На мурманской «толкучке», как и на подобных торжищах всех без исключения портовых городов, выходных не было никогда. Для этого обособленного уголка не имело значения ни время года, ни погода, ни положение на фронтах. От непогоды люди, как могли, старались укрыться, кутаясь от стужи в ватники и шинели, прячась от дождя под импровизированные навесы из плащ-палаток, а военные операции, равно как и различные слухи, обсуждались и передавались из уст в уста первоочередно, обретая порой в конечном виде самые причудливые формы. Здесь знали о психических и сексуальных отклонениях Гитлера и всего его окружения, здесь без обиняков оценивалась политика союзников, здесь можно было без труда устроиться на постой или получить адресок «дома свиданий», здесь можно было купить любую заграничную одежду, а при желании полакомиться не только американской ленд-лизовской тушенкой, но и «салом в шоколаде». Благо караваны союзников регулярно поставляли положенную по соглашению технику и вооружение, а члены экипажей – «сало». Таможни не было, буржуи нынче числились в союзниках, и на личные контакты с иностранными моряками правоохранительные органы закрывали глаза, дабы не вызывать лишних трений меж дружественными государствами.
«Толкучка» и прежде была самым излюбленным местом не избалованных цивилизацией мурманчан, а уж тем более – сейчас, когда в порту появились попыхивающие сигарами союзники.
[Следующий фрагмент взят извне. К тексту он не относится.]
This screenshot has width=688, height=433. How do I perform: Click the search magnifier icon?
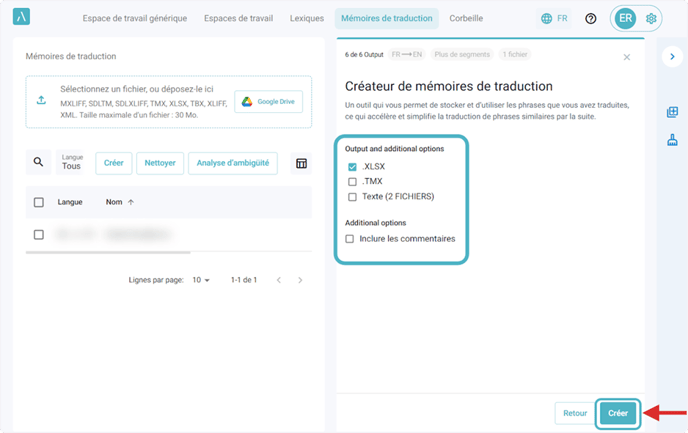pyautogui.click(x=39, y=163)
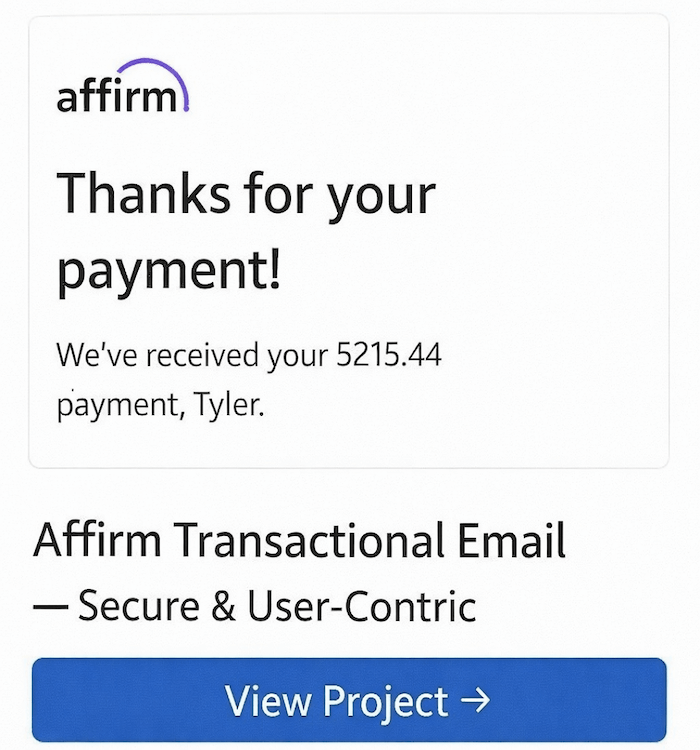The image size is (700, 750).
Task: Open the View Project button
Action: pyautogui.click(x=349, y=699)
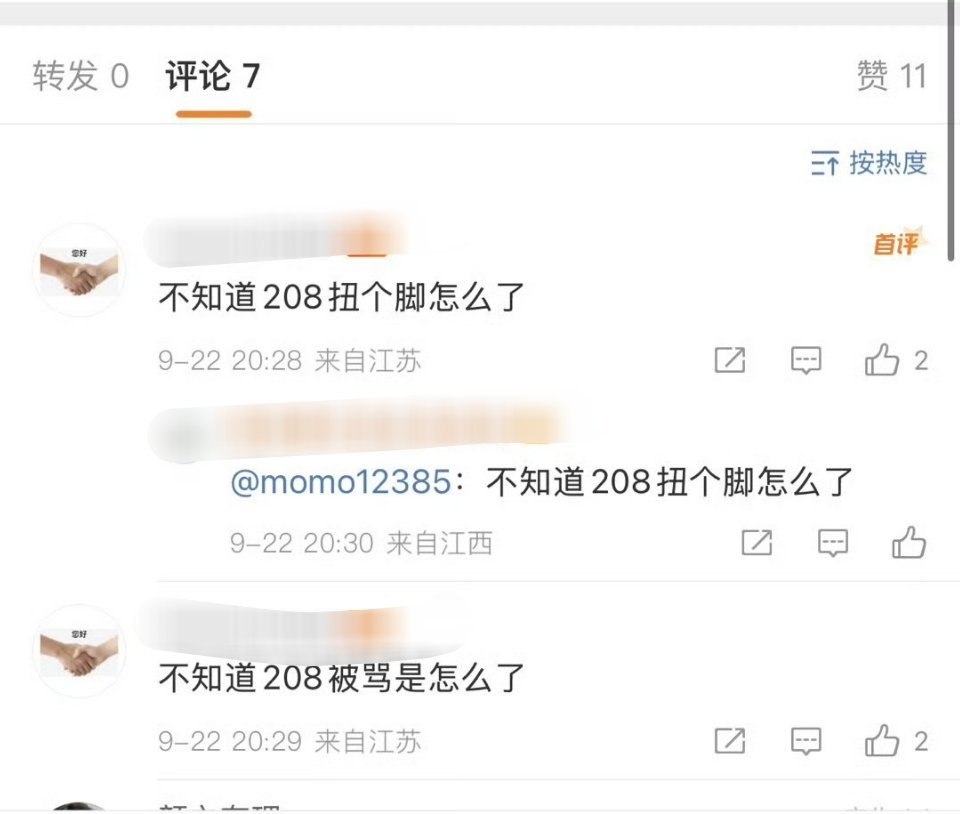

Пропасть народа постоянно ошивалась на небольшом огороженном пустыре, расположенном неподалеку от порта и прозванном самыми ушлыми горожанами «Ходынкой».
И вряд ли кого могли заинтересовать демобилизованный мужчина в военной форме без знаков различия и молодая женщина в подранной телогрейке и коричневом платке. Особо наблюдательных могли, правда, насторожить разноцветные наклейки на фанерном чемоданчике, который мужчина держал в руках. Но мало ли у кого какие причуды? Он, например, приклеил портрет Любови Орловой. Что из того? Могло бы не остаться незамеченным и то, что эта парочка с завидной периодичностью, совершив очередной круг по рынку, возвращалась на одно и то же место. Однако торговцы были заняты сбытом, покупатели – приобретением, и никто не обращал на демобилизованного солдата и его спутницу ровно никакого внимания.